§ WHAT YOU ARE ASKED TO DO: Work out the number of lines that hold "computer" in the listing, and give that number with no other text.

§ RECORD SET:
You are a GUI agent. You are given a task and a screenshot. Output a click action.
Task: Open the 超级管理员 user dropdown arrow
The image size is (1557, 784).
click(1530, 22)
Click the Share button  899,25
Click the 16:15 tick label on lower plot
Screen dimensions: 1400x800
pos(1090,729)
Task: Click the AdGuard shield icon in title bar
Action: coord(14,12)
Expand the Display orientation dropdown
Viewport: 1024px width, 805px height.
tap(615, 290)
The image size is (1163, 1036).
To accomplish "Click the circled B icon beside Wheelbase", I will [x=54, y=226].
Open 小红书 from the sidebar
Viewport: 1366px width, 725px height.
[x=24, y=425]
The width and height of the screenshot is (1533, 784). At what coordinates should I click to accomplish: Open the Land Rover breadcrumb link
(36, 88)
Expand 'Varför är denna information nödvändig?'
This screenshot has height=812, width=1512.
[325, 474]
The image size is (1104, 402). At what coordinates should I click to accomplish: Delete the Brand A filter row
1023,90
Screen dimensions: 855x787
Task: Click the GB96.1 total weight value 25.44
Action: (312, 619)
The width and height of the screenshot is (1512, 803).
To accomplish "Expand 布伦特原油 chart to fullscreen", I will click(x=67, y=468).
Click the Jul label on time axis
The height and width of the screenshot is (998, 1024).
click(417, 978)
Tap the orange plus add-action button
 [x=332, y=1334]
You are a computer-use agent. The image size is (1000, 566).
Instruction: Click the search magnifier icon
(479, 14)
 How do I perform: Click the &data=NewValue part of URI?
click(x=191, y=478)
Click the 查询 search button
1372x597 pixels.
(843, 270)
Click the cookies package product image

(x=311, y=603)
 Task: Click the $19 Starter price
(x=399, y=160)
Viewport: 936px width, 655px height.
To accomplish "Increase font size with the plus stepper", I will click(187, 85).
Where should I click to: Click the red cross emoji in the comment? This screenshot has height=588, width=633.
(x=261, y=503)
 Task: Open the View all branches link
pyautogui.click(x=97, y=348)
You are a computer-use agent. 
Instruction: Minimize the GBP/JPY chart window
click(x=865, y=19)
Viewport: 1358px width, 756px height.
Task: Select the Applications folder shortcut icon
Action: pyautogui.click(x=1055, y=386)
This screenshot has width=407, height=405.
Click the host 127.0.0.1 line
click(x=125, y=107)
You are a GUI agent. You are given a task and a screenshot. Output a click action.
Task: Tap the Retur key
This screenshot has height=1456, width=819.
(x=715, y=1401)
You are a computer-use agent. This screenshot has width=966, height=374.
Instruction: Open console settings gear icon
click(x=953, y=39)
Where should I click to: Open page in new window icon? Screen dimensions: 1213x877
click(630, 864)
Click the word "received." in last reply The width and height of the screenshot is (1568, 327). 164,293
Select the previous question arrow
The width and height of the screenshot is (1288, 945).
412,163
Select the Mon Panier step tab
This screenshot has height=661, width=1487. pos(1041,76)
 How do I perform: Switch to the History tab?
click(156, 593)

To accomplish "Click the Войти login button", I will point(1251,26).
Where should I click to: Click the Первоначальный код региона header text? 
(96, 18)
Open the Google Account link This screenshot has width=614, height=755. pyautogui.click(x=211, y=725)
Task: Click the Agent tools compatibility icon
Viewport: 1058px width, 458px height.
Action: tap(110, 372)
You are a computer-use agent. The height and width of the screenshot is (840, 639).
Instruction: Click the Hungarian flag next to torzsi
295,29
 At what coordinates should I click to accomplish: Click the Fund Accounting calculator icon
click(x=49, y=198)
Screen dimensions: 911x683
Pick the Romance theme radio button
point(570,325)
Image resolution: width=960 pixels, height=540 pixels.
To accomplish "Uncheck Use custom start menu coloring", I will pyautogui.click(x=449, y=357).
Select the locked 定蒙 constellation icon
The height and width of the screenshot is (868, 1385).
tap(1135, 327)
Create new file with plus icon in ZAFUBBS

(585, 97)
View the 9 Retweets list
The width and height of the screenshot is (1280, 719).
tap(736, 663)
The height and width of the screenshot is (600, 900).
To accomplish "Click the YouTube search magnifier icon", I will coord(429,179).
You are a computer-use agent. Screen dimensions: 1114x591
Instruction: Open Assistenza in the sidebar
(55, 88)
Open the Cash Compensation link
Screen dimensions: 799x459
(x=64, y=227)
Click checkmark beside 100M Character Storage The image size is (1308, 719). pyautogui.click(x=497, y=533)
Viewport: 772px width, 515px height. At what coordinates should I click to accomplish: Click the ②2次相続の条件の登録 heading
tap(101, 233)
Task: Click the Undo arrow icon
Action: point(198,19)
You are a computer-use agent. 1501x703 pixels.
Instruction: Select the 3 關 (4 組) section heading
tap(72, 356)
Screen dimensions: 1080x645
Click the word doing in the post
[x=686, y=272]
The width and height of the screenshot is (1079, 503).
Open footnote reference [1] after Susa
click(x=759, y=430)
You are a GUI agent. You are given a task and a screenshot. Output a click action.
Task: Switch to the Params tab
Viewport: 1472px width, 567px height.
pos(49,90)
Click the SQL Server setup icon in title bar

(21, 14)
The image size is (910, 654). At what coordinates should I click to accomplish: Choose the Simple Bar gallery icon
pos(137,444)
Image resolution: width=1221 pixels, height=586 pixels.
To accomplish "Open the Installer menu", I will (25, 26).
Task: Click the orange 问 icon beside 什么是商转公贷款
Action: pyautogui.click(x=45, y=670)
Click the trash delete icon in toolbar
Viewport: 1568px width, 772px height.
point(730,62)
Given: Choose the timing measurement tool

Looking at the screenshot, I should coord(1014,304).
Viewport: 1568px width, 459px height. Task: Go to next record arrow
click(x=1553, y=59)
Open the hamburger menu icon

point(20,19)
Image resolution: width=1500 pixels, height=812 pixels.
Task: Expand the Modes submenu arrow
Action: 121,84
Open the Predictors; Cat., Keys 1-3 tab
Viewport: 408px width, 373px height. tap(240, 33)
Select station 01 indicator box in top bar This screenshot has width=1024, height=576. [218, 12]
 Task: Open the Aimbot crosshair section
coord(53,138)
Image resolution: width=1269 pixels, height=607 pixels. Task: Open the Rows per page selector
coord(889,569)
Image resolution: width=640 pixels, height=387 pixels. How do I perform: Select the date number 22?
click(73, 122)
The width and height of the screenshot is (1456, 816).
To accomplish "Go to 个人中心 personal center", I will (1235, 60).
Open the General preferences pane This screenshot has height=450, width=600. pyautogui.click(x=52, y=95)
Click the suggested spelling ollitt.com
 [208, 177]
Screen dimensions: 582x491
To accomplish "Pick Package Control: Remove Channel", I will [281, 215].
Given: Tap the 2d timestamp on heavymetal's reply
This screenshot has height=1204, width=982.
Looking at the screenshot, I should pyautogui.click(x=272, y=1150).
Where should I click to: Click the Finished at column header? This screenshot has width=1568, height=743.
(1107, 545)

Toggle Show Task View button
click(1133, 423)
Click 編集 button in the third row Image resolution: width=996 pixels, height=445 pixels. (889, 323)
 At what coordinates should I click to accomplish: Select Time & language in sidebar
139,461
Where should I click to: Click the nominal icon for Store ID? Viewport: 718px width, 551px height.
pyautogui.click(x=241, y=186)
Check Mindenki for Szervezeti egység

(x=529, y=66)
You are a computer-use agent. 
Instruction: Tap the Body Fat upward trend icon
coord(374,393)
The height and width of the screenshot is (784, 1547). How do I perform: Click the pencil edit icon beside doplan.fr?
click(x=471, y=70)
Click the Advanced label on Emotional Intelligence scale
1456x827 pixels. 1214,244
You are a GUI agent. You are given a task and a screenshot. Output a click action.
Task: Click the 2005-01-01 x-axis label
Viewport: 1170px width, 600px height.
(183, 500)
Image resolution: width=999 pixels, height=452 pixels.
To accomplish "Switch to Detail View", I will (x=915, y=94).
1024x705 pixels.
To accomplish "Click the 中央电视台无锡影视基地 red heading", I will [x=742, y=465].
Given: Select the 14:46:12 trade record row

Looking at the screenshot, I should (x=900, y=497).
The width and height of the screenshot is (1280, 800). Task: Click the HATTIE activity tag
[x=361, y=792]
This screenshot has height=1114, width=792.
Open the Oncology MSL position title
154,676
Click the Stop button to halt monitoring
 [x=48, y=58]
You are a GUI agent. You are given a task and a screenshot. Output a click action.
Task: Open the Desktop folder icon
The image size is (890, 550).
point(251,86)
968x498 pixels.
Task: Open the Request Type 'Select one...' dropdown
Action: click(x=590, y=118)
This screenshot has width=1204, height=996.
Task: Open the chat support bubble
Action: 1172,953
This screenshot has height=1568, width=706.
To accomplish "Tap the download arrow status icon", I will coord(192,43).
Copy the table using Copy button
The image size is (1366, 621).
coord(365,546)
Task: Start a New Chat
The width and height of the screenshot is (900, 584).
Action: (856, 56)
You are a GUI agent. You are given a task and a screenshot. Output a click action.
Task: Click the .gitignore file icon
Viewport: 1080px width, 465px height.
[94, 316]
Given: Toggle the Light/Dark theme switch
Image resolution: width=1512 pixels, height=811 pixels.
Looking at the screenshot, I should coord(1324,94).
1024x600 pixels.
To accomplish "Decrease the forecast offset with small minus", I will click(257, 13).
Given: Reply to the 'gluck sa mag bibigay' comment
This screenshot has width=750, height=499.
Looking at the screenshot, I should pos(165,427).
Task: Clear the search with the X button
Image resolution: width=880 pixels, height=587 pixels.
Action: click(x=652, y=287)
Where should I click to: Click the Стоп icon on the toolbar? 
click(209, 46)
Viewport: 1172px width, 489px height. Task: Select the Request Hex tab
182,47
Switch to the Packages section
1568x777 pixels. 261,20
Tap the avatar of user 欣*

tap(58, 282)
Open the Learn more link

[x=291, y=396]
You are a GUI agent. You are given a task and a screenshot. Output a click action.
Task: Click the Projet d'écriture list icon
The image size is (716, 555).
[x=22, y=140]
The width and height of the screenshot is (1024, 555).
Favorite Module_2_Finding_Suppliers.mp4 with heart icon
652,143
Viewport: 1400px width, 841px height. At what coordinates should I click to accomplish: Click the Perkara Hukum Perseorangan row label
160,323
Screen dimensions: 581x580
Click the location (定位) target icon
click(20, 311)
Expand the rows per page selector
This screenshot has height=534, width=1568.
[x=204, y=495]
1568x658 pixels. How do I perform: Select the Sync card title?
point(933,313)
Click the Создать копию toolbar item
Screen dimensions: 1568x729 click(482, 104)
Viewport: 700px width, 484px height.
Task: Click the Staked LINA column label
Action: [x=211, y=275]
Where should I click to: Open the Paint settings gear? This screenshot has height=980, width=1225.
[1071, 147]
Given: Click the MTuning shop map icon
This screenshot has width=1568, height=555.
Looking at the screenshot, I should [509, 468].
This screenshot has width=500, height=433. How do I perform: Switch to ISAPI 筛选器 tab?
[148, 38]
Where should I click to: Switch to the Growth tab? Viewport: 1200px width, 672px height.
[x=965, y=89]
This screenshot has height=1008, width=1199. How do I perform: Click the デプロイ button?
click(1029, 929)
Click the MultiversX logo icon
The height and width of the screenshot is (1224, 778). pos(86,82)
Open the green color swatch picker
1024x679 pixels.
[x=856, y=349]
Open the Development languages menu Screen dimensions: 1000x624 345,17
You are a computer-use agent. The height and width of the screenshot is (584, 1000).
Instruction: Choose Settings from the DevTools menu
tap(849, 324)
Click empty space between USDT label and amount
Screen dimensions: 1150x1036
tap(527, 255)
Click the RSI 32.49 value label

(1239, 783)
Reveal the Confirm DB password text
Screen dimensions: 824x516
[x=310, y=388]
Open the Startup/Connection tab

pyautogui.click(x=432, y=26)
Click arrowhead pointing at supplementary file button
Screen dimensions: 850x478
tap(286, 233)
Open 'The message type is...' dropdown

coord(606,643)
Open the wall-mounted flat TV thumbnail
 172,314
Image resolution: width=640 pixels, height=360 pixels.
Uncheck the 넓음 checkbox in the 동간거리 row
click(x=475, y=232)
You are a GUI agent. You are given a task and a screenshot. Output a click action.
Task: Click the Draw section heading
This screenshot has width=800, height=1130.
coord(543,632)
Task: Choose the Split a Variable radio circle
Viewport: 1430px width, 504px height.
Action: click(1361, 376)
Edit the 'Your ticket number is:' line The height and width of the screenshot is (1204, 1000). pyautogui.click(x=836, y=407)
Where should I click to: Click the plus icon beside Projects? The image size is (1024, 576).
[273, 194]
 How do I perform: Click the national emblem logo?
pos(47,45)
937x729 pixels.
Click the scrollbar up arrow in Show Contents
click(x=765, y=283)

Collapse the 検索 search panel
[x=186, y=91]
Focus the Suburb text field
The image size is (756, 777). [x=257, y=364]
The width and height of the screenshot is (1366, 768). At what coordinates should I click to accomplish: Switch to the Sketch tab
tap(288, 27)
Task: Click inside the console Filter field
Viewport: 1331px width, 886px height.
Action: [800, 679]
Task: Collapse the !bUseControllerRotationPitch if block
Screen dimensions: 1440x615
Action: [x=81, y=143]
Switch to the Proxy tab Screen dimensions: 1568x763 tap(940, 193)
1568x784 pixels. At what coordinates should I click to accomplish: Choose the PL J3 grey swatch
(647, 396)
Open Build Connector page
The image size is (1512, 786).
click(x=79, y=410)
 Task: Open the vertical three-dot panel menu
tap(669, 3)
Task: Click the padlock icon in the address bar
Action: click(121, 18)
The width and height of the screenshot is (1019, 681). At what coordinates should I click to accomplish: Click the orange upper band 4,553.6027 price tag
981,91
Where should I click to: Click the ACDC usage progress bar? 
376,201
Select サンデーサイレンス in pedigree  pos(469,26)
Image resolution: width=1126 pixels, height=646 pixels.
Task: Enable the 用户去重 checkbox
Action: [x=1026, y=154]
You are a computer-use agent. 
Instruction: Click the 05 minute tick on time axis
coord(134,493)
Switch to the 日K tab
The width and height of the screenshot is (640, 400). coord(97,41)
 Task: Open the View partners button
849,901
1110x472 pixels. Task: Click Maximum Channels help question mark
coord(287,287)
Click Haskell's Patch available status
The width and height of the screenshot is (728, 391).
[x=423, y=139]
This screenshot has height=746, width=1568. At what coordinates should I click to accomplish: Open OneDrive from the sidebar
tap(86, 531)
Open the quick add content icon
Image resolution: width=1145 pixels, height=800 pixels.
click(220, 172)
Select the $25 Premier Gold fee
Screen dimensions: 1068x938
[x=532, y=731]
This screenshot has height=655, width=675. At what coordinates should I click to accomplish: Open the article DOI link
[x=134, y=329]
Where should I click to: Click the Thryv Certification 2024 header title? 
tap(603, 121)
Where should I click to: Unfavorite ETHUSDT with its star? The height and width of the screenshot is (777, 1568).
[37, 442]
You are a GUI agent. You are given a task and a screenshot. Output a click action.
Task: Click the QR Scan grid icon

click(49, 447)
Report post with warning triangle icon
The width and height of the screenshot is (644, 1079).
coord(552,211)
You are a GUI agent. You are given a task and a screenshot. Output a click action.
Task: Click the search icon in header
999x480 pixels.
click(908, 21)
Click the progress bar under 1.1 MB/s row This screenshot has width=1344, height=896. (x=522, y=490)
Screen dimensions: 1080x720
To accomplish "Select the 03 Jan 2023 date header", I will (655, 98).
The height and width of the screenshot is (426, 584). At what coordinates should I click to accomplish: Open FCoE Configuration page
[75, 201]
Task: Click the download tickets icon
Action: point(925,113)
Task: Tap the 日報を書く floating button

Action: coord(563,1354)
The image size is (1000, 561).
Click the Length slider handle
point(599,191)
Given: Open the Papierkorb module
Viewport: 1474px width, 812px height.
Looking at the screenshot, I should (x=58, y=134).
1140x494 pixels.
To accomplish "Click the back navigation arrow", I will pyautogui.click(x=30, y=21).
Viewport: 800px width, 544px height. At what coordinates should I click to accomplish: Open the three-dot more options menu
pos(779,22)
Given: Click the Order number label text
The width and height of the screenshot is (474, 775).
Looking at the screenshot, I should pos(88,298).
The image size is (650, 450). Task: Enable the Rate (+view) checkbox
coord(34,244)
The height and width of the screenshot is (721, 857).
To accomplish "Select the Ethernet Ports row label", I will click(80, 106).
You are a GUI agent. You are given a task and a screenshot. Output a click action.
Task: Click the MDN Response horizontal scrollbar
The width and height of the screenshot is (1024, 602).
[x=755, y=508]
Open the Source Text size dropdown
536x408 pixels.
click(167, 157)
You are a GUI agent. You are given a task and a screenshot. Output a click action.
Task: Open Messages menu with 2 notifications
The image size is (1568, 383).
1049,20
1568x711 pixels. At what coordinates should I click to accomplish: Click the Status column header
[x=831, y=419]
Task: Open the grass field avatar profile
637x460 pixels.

§ RESULT OF THE TASK: 9